Furthermore, the Guideline is ground-breaking in its emphasis on tailoring support to individual children.
For example, there are no recommended minimum hours of therapy – a feature present in other Guidelines of this type, such as the New York state clinical practice guideline, which suggests 15+ hours weekly of applied behaviour analysis or related therapies for autistic kids.
The inclusion of recommended minimum therapy hours stems from the long-standing view of autism as something to be ‘fixed’, and autistic kids as needing to be ‘cured’. This goal of assimilation can result in dozens of hours weekly spent in therapy, with little time left for rest and play.
“It’s not necessarily going to create meaningful and lasting skills, and can also be very stressful,” says Katharine Annear, a board member of ACRC and the Guideline development group. “So it’s about looking at making choices that respect the child and the child’s time to also be a child.”
Essentially, the Guideline aims to help clinicians, families and communities supporting autistic children to sort through the complex factors that go into making therapy decisions, in a systematic way. And to do so in a way that affirms neurodivergence, rather than treating it as something which needs to be suppressed and glossed over.
Commenting on the Guideline, “the kind of general ideas, are very in line with calls from the autistic community and the wider neurodivergent communities as well,” says speech pathologist Liz Baird, who has autism herself.
The Guideline is not mandatory, though the ACRC says it hopes the NDIS will adopt it.

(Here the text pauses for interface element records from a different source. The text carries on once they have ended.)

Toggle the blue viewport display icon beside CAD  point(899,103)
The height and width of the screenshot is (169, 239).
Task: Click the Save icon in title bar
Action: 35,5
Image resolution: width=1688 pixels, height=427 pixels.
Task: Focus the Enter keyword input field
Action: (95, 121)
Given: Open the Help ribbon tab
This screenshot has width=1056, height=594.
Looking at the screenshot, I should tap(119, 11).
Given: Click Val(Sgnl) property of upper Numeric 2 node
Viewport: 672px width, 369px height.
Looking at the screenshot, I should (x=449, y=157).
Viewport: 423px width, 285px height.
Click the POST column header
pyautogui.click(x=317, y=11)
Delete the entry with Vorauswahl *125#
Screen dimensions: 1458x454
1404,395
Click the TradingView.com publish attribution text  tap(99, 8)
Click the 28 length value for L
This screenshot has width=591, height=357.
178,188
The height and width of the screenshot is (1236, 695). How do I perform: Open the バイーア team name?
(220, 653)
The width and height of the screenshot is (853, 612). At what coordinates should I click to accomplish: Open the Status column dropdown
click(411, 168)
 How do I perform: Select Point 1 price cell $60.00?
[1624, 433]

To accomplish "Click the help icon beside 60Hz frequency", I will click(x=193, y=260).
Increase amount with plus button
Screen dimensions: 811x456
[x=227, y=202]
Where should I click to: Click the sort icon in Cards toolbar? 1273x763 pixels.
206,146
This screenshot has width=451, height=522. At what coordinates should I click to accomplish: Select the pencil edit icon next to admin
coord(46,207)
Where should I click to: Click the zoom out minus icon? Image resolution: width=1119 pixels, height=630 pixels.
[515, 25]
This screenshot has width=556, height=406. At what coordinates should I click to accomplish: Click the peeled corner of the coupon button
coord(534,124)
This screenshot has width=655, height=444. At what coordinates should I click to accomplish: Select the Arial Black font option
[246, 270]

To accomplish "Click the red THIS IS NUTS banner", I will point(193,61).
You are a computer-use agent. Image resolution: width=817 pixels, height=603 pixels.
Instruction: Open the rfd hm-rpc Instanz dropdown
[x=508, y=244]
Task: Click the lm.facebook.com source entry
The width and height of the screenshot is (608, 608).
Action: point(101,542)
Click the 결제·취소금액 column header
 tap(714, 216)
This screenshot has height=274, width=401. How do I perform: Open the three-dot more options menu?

There have also been some concerns raised about the practicality of the Guideline’s universal application.
“There’s a workforce shortage, and the shortage is most evident in vulnerable communities,” notes Adam Guastella, professor of child and youth mental health at USYD. “If the government is serious about endorsing these guidelines, which they claim to be, they need to put some funding behind many of these statements.”
Hopefully, these concerns are addressed by the government’s promised National Autism Strategy, as mentioned by Federal Minister for Social Services, Amanda Rishworth.
“The evidence-based and inclusive development of this guideline is a demonstration of how the Government will develop its National Autism Strategy,” she said, at the Guideline’s launch last Friday. “Our government has a clear and dedicated vision to improve the lives of all autistic people.